Nel casi di Andrei, per esempio, il primo caso che ascolteremo fra poco, vedrete che il soggetto non si accorge del proprio sintomo. Non si accorge del sintomo che lo porta a non poter trattenere le feci. È il terapeuta a dovergli segnalare il sintomo. Vediamo anche l’Altro maiuscolo, i genitori diciamo, scaricare i propri sintomi sul terapeuta. Questo può voler dire che passano le consegne al terapeuta, ma possono anche vedere il terapeuta come un rivale o, magari, possono rendersi conto di essere loro stessi malati.
Questo pomeriggio, nel caso di Sacha, vedrete come l’autore segnali che alla fine i genitori iniziano una psicoanalisi. Vedete che il sintomo del bambino può anche essere il sintomo dei genitori, può rinviare ai sintomi dei genitori.
Per semplificare, dirò che ci sono due grandi classi di sintomi infantili e mi è sembrato che gli autori si riferissero a queste due classi. Da un lato ci sono i sintomi famigliari, i sintomi edipici, e dall’altro c’è il sintomo materno, dove la relazione della madre col bambino si staglia come causa del sintomo.
Quando si tratta di sintomi edipici, il sintomo del bambino traduce, esprime, rappresenta il rapporto inconscio dei genitori. È possibile che il rapporto inconscio dei genitori sia legato ai loro stessi genitori. Capita quindi che si risalga fino al nonno e la nonna. Vedrete che nel caso di Nikita, ci si accorge che la nonna è assolutamente determinante nel sintomo del bambino. Per contro, ci sono sintomi del bambino che sono direttamente connessi al fantasma materno, direttamente connessi al desiderio della madre. Il desiderio della madre è anche il desiderio della donna dietro la madre, un desiderio segnato da una mancanza, e il bambino va a occupare il posto di questa mancanza.
Quando siamo nell’Edipo si può dire che il desiderio della madre suscita l’identificazione fallica del bambino. Per contro, quando siamo fuori dalla dialettica edipica, il bambino funziona come oggetto della madre. È molto più difficile disfare il sintomo dell’oggetto della madre che disfare l’identificazione fallica del bambino.

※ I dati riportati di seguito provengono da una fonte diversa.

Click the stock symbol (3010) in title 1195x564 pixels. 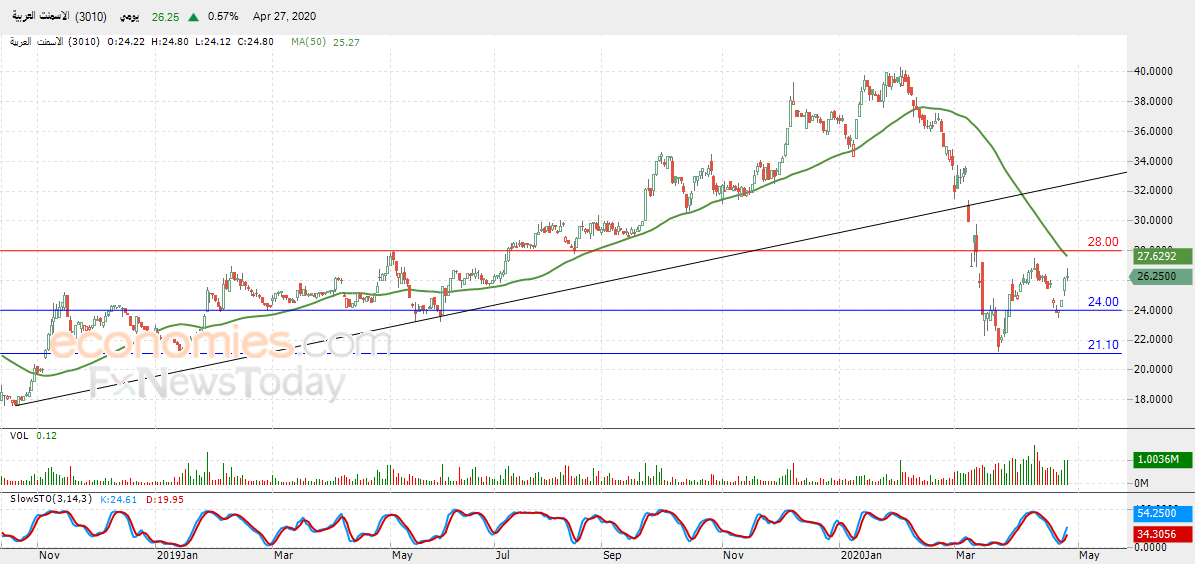pyautogui.click(x=91, y=17)

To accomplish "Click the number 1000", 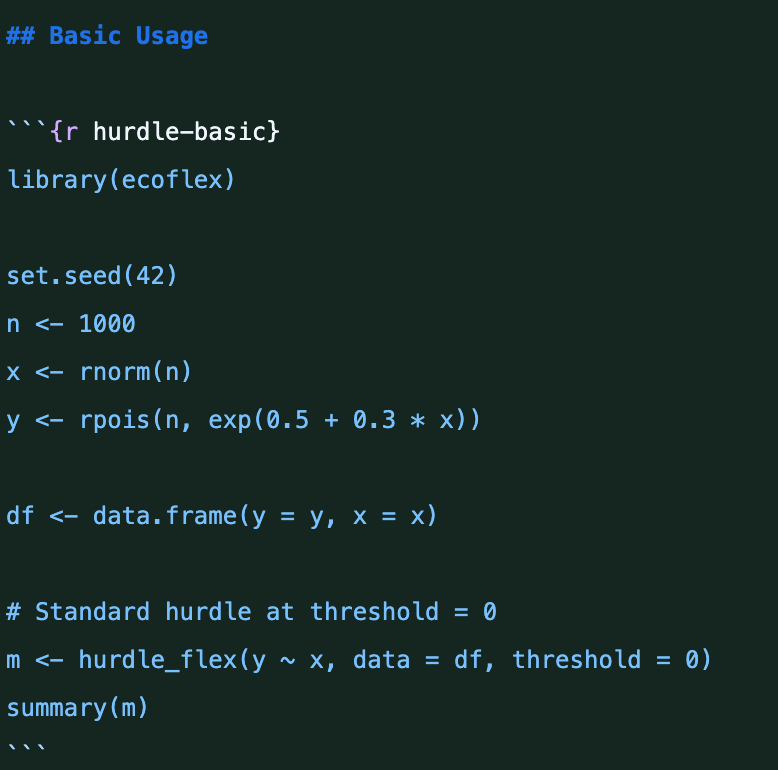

L’identificazione del bambino con il fallo è un momento dello sviluppo, ed eventualmente si disfa da sé, mentre lo statuto del bambino come oggetto della madre è estremamente resistente.
Ancora una cosa per chiarivi come dovrete fare per commentare con noi i testi: è importante mettere in serie gli elementi chiamati padre, madre, bambino.